3.1.2 Local feature extraction in transfer learning

In this paper, we conduct unsupervised local feature learning on the cross-domain database and then carry out the global feature extraction and classification on the small number of sample data sets. We select three kinds of cross-domain databases such as Abstract100, Abstract 280, and STL-10 database [15, 16].

These samples are not associated with the subsequent images used for the sky target object classification. In this paper, we respectively collect 1000, 10,000, and 100,000 number 8 × 8 size of image blocks to carry on the feature learning by a completely random way from the database of Abstract100, Abstract280, and STL-10. And in the final classification experiments, we repeat five times random sampling to test sample size’s impact on the overall performance. The regularization coefficient was set to 0.1 in the whitening pretreatment process, and adopted 400 hidden layer units (corresponding to 400 self-learning features) in the SAE model; the training parameters were set to be the same as λ = 3 × 10−3 and the number of the training parameters β = 5 and ρ = 0.035. When the training samples were too small, the weights of three databases were ambiguous. With the increase of training samples, the learning effect has increased significantly based on the features of the STL-10 database; when the training sample reaches to 100,000, feature weights with a relatively clear edge can be learnt in the STL-10 database. However, the learning effect on Abstract100 and Abstract280 is not significantly improved, which indicates that it is less effective to collect a large amount of data from the small sample for unsupervised feature learning. In addition, the lower part of the feature weight is more obvious after ascending the weight according to the mAG value. That is to say, mAG value can reflect the edge of the self-learning weight performance; according to its order, the purpose of roughly dividing feature weight marginal strength can be achieved. And according to this order, we can more intuitively observe and compare the effect of learning. In the following experiment, we select the STL-10 composed of 100,000 unmarked images covering a wide range of vehicles and animals database to complete the cross-domain unsupervised learning.

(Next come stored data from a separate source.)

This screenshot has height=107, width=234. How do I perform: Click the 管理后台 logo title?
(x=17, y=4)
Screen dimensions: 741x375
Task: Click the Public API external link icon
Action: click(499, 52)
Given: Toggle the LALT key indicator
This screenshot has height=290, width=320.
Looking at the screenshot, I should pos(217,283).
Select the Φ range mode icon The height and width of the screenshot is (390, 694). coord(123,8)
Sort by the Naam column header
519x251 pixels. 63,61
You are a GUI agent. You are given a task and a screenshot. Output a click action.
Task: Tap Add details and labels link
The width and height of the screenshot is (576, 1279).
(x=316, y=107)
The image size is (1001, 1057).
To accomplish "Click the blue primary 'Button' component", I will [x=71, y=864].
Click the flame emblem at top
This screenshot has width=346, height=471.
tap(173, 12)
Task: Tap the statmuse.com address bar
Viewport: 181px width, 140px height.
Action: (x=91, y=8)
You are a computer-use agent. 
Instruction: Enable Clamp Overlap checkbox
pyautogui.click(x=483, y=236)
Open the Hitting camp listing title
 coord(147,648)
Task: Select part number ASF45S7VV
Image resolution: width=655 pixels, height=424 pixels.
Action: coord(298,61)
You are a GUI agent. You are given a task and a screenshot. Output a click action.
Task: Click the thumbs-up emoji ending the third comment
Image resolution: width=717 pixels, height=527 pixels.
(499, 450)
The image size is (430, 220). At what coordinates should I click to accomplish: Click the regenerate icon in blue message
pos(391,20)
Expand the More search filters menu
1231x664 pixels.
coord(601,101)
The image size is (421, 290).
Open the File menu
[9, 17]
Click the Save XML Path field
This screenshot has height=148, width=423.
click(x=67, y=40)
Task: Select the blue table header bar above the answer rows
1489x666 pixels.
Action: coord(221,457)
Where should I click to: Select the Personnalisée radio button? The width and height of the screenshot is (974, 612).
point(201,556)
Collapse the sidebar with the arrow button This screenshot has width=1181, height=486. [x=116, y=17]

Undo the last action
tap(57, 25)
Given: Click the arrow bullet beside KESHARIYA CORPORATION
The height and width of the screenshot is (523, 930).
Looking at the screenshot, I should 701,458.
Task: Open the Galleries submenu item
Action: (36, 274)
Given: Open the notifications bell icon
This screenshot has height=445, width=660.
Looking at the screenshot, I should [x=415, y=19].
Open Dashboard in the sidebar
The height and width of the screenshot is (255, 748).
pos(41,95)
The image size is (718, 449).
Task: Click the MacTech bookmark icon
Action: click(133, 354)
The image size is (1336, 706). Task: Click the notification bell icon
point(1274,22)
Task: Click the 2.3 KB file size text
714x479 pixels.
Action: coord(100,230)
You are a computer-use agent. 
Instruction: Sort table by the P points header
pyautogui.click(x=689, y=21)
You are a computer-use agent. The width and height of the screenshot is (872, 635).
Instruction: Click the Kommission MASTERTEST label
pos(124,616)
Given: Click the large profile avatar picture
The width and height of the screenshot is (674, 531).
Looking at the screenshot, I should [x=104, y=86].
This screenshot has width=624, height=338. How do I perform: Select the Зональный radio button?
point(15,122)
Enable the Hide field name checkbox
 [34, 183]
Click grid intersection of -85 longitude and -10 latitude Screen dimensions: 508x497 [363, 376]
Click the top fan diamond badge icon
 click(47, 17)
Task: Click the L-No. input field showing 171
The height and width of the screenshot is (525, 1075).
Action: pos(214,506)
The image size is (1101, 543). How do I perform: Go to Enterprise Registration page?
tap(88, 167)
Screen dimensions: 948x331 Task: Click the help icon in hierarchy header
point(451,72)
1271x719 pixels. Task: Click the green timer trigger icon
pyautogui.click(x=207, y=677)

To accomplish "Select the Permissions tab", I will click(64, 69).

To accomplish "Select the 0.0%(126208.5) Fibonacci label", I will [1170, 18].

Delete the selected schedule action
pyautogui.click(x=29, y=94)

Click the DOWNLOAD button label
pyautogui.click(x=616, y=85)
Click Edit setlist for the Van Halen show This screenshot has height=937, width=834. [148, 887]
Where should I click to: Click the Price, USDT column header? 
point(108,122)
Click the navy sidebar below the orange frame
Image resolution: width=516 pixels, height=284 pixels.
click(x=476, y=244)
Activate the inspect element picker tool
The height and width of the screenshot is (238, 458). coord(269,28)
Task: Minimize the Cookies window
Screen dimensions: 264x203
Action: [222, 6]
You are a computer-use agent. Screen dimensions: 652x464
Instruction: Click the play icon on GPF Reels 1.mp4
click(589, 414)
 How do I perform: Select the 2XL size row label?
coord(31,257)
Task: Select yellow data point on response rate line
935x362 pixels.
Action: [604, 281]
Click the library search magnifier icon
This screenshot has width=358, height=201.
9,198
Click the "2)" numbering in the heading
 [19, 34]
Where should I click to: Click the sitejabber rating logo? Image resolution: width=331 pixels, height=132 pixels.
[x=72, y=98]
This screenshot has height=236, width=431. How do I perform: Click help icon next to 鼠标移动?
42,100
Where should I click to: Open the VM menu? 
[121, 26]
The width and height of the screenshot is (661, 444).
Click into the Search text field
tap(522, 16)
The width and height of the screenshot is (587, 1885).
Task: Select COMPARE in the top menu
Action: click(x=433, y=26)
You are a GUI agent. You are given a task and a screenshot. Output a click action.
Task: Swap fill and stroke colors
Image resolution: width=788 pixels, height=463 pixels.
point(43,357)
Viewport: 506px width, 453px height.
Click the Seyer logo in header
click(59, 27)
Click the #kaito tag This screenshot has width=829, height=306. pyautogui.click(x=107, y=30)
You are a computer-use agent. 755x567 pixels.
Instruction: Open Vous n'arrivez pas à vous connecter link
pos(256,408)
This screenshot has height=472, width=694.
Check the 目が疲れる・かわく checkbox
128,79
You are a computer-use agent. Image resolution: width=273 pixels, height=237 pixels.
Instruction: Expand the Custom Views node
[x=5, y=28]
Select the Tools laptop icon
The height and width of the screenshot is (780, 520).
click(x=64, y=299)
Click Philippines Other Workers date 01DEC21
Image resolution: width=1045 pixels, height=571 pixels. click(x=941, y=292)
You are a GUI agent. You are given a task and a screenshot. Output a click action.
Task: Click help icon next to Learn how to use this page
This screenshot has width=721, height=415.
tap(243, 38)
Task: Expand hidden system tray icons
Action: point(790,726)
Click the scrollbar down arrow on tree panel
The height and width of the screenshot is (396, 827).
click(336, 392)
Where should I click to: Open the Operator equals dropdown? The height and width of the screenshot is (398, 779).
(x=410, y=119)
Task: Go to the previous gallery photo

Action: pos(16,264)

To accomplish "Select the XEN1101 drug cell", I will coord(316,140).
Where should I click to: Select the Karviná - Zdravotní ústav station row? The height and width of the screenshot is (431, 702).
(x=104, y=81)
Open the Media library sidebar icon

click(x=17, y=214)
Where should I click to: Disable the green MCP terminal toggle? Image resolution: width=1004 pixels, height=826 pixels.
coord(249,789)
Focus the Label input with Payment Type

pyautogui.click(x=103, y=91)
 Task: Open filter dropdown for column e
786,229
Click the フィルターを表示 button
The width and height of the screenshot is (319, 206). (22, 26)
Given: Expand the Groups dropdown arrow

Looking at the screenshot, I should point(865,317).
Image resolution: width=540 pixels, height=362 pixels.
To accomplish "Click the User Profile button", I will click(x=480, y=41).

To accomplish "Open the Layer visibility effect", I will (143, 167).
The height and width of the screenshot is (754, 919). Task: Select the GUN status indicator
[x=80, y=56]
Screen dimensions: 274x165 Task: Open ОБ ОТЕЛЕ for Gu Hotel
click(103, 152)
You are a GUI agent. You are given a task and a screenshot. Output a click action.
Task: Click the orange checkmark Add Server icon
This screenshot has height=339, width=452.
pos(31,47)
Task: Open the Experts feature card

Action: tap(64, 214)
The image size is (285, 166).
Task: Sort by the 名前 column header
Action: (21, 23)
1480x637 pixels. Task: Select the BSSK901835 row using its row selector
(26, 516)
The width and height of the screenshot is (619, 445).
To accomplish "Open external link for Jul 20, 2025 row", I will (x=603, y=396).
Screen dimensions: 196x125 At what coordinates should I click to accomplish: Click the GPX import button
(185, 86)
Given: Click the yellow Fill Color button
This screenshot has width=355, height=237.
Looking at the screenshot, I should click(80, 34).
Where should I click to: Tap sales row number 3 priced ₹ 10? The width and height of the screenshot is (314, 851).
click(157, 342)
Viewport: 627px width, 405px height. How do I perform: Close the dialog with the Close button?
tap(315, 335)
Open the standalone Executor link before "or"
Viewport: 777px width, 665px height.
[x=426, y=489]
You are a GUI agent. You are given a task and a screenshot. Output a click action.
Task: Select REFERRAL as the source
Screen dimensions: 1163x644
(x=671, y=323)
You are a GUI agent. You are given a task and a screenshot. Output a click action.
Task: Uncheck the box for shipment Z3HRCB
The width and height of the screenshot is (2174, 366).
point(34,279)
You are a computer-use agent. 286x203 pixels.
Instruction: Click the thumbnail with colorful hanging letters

3.2 Global feature extraction of CNN

Because of the too little target object image sample data, this paper introduced the transfer learning method; the local features of image sub-block large sample image data can be learnt from the cross-domain big data database sampling, making convolution operation with the current small sample target image to get feature response of the image and combining these response to get global features of target object images, which is used to realize identification and classification of the small sample target object images. The CNN global feature model structure [17] is shown in Fig. 2.
Fig. 2
Fig. 2

CNN model structure

In order to improve the operational efficiency, we carry out a method of two-dimensional convolutions in three color channels during the convolutional process and sum the results. We divide every local feature SAE learnt according to three color channels and respectively carry out convolution point by point between them and the RGB components of d × d size images to get three number (d − n + 1) × (d − n + 1) size features after convolutions, and then, the global features can be obtained through adding three groups of feature images after multi-channel convolutions. In addition, to reduce dimension and avoid overfitting, CNN adopts a pooling operation to realize aggregated sampling for the previous layer network features. In this paper, we choose average pooling on the premise of whitening processing.

3.2.1 Convolutional layer

In Fig. 2, assuming that the SAE learnt K local features (K is defined as a hidden layer unit number in the SAE network) from the n × n size of the image sub-block, we make convolution between the local features and the d × d size of the target object image each pixel, which gets the size of K number (d − n + 1) × (d − n + 1) size of global features. We divide each local feature weight according to three number color channel and make convolution point by point with R, G, and B components of d × d size of target object image to obtain the (d – n + 1)×(d – n + 1) size of global feature vector. The global eigenvectors of each component is shown as Formula (6).
$$ a=f\left({W}_{\mathrm{SAE}}{W}_{\mathrm{white}}{x}^{\hbox{'}}+b\right) $$
(6)

where f() is defined as the activation function, WSAE and b are defined as local feature coefficients that the SAE model learnt, x' is defined as the value of the convolution sub-region in the training image sample, and Wwhite is defined as the ZCA whitening factor in the whitening process.

3.2.2 Pooling layer

Because the image has static attributes, the useful feature of the image is likely to also work in another area; based on this method, we can carry out the same aggregate statistics operation to the features extracted from the different areas of the convolution layer and remove the redundant features, reducing the feature resolution. This kind of aggregation statistical method is called pooling. The pooling methods mainly include average pooling, summation pooling, maximum pooling, and l p norm pooling. In this paper, because the convolution SAE structure adopts the white pretreatment, the average pooling is suitable, which is shown as Formula (7).
$$ sj=\frac{1}{\left|{R}_j\right|}\sum \limits_{i\in {R}_j}{a}_i $$
(7)

We choose the average pooling method, which makes some region average value in the previous layer features as a statistical representation of this region. It has the advantages of scaling and rotation invariance with the lower dimensions and prevents fitting, leading to polymerization features in space. The (d − n + 1) × (d − n + 1) size of global feature image will become p × p (p × p × K dimension features) size of image after pooling operation.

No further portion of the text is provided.